Cover of the first edition, published by Dutton

Son of Rosemary is a 1997 horror novel by American writer Ira Levin. It is the sequel to his 1967 novel, Rosemary's Baby.

==Plot==
The novel begins in November 1999, with Rosemary Woodhouse waking up in a long-term care facility. She has lain in a coma since 1973. Wholly unharmed, Rosemary soon learns that her coma resulted from a spell the coven cast on her when they discovered that she planned to run away with her young son, Andy (who was 7 years old at the time). In her absence, Andy was raised by Minnie and Roman Castevet, the leaders of the coven. Rosemary recovered only after the coven's last member died.

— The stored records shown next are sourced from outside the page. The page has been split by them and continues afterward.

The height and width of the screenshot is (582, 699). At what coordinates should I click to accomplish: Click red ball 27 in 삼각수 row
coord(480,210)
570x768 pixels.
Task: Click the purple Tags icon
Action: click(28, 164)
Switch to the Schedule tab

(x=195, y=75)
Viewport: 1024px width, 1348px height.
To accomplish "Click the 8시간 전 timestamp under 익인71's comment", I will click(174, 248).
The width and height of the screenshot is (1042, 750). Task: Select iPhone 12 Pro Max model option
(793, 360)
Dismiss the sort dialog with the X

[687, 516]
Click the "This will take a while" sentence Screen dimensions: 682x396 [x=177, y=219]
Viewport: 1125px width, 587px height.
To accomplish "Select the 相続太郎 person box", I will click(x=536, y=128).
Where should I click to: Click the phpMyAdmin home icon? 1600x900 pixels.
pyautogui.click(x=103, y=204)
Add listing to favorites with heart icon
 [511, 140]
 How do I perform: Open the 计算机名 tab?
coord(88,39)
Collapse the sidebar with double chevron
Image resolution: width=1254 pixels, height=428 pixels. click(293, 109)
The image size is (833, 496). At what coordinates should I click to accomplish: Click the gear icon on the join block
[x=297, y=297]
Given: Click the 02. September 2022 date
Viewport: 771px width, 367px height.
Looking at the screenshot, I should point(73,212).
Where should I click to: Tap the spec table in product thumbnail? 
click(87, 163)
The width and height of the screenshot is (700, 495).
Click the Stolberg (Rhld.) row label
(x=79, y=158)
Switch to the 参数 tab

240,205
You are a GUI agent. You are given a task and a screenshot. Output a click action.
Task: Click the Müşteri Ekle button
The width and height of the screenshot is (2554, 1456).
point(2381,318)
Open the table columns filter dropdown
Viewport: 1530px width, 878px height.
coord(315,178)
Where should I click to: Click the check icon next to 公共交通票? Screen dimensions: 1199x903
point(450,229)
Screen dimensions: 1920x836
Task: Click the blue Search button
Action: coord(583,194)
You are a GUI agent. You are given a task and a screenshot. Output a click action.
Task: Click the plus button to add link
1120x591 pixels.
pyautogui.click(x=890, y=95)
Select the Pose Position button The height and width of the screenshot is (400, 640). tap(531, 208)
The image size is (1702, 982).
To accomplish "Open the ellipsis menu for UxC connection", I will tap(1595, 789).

Rosemary finds that Andy, now 33 years old, is the popular and charismatic leader of an international charitable organization. Mother and son are reunited, and Rosemary instantly becomes world-famous both for her remarkable recovery and as Andy's long-lost mother. Rosemary is also struck and puzzled by a repeated reference to "roast mules", an anagram that many people continually mention.

Andy assures his mother that he has rebelled against the coven's evil influence. He says he uses his powers to achieve world peace, but a long chain of deadly events leads Rosemary to believe that her son has unwittingly become the Antichrist and is ushering in the end of the world. Her fears are proven when a candle-lighting event that Andy has organized to celebrate the new millennium unleashes a deadly virus that destroys all human life. In the wake of the destruction, Satan returns to Earth and drags Rosemary into Hell.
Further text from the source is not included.